Charla: A Comprehensive Approach to Secure Internet Routing
Cecilia Testart (PhD candidate in Electrical Engineering and Computer Science at MIT)
Abstract: The Border Gateway Protocol (BGP) –the de-facto standard inter-domain routing protocol of the Internet– lacks basic security mechanisms to authenticate and validate route information. As a result, BGP hijacks remain an acute problem in today’s Internet, with widespread consequences. The decentralized nature of the Internet, diversity of networks and skewed incentives make it challenging to improve BGP security. In addition, there is little empirical data to assess the severity hijacks and evaluate the benefits of increasing BGP security.

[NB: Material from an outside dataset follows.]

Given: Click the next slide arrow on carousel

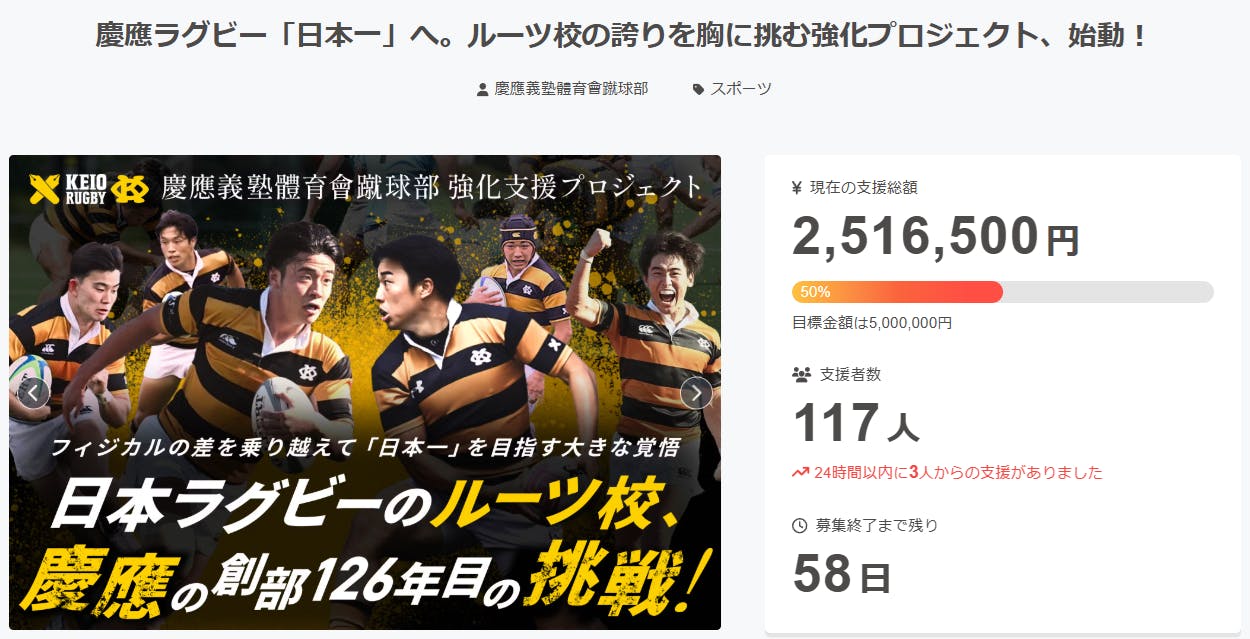Looking at the screenshot, I should (696, 393).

In this talk I will present data-driven analysis to raise awareness, nudge networks to take action and improve routing security, tackling questions such as:
- How significant is the BGP hijacking problem?
- What are the benefits of emerging approaches?

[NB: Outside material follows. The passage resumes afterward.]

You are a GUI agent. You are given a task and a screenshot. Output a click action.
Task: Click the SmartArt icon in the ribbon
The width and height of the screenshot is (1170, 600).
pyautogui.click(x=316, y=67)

- What is an operationally actionable path forward?
Based on publicly available empirical data, this work shows how BGP currently allows for routinely executed, in-the-open, forms of abuse, and how that same data can be used to assess network-wide BGP behavior, as new data for network reputation scoring systems, and to measure the current benefit of emergent security approaches such as the RPKI.
Bio: Cecilia is a PhD candidate in Electrical Engineering and Computer Science at MIT. She is part of the Advanced Network Architecture
group and the Internet Policy Research Initiative, working under the supervision of David D. Clark. Her doctoral research focuses on securing the Internet’s core routing protocols taking a comprehensive perspective, considering both technical as well as policy challenges to improve the current state-of-the-art, and leveraging empirical data-driven approaches to understand the impact of vulnerabilities and benefits of security. Cecilia holds Engineering Degrees from
Universidad de Chile and Ecole Centrale Paris. She also holds a dual-master degree in Technology and Policy (TPP) and Electrical Engineering and Computer Science (EECS) from MIT. She has interned at MSR and the OECD and prior to joining MIT, she worked at NICChile Research Labs and Inria Chile.